The Rambam writes that a stolen shofar is not disqualified because of mitzvah haba'ah b'aveira because "ain b'kol din gezel," the mitzvah object required for the mitzvah of tekiyas shofar is sound, and sound is not an "object" which can be stolen. Ra'avad writes that the source for the Rambam's din is not a sevara, but rather a derasha (quoted in the Yerushalmi), "Yom teru'ah yehiyeh lachem," even if stolen.
Last week we learned from the Mishnas Ya'avetz that there are two dinim in the psul of mitzvah haba'ah b'aveira: 1) failure of the individual to fulfill his mitzvah, a psul gavra; 2) a disqualification of the object from use in mitzvah performance.

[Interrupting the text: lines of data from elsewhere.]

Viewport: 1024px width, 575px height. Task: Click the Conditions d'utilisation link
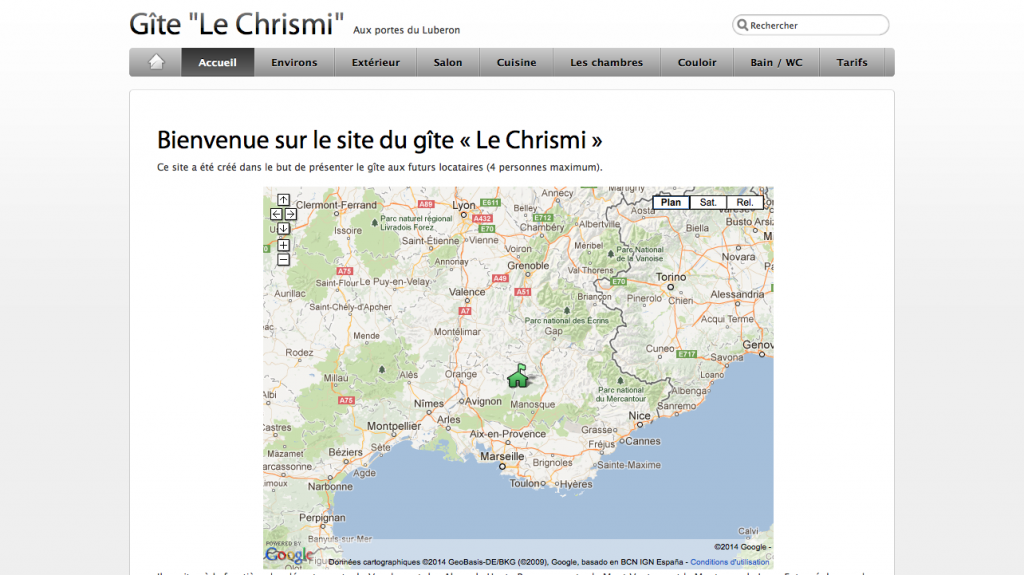(729, 562)
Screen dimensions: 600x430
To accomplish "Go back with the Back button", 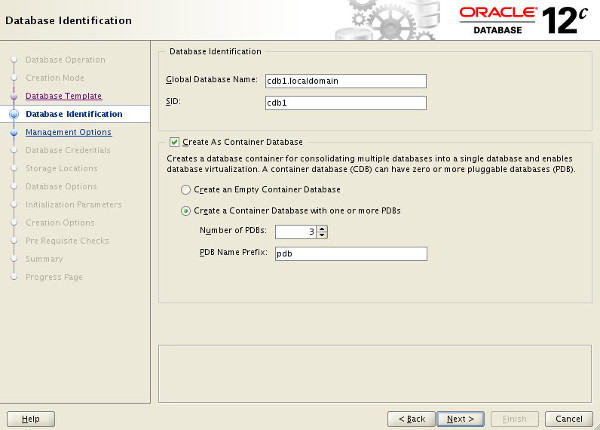I will 411,419.
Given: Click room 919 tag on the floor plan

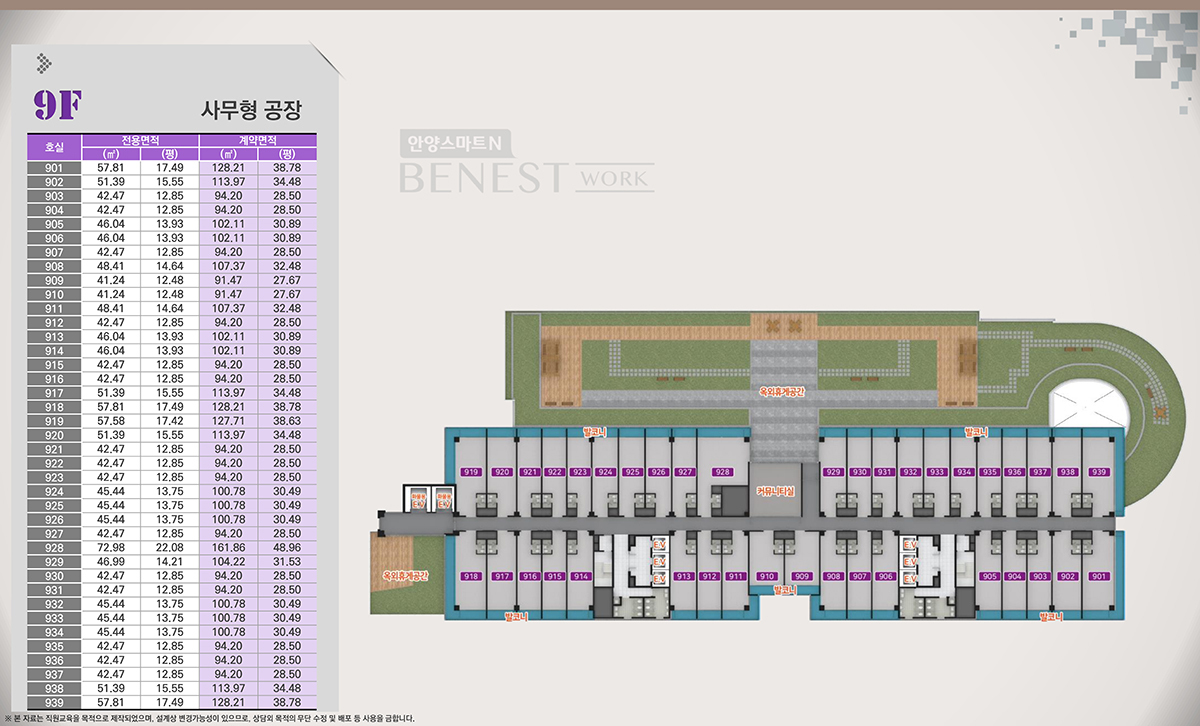Looking at the screenshot, I should click(x=470, y=472).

Based on this we can understand why the Rambam cites a sevara in addition to the derasha of the Yerushalmi. The Yerushalmi teaches us that a stolen shofar is not disqualified as a mitzvah object -- it is not like a cracked shofar or a shofar that is too short. However, that does not necessarily mean a person can attain a kiyum mitzvah using such an object. The individual performing the mitzvah has attained his goal through improper means and deserves no credit. The Rambam therefore adds that the kiyum mitzvah of shofar is through the sound of the shofar only. The act of stealing the shofar object is only indirectly related to the actual mitzvah performance and does not disqualify it.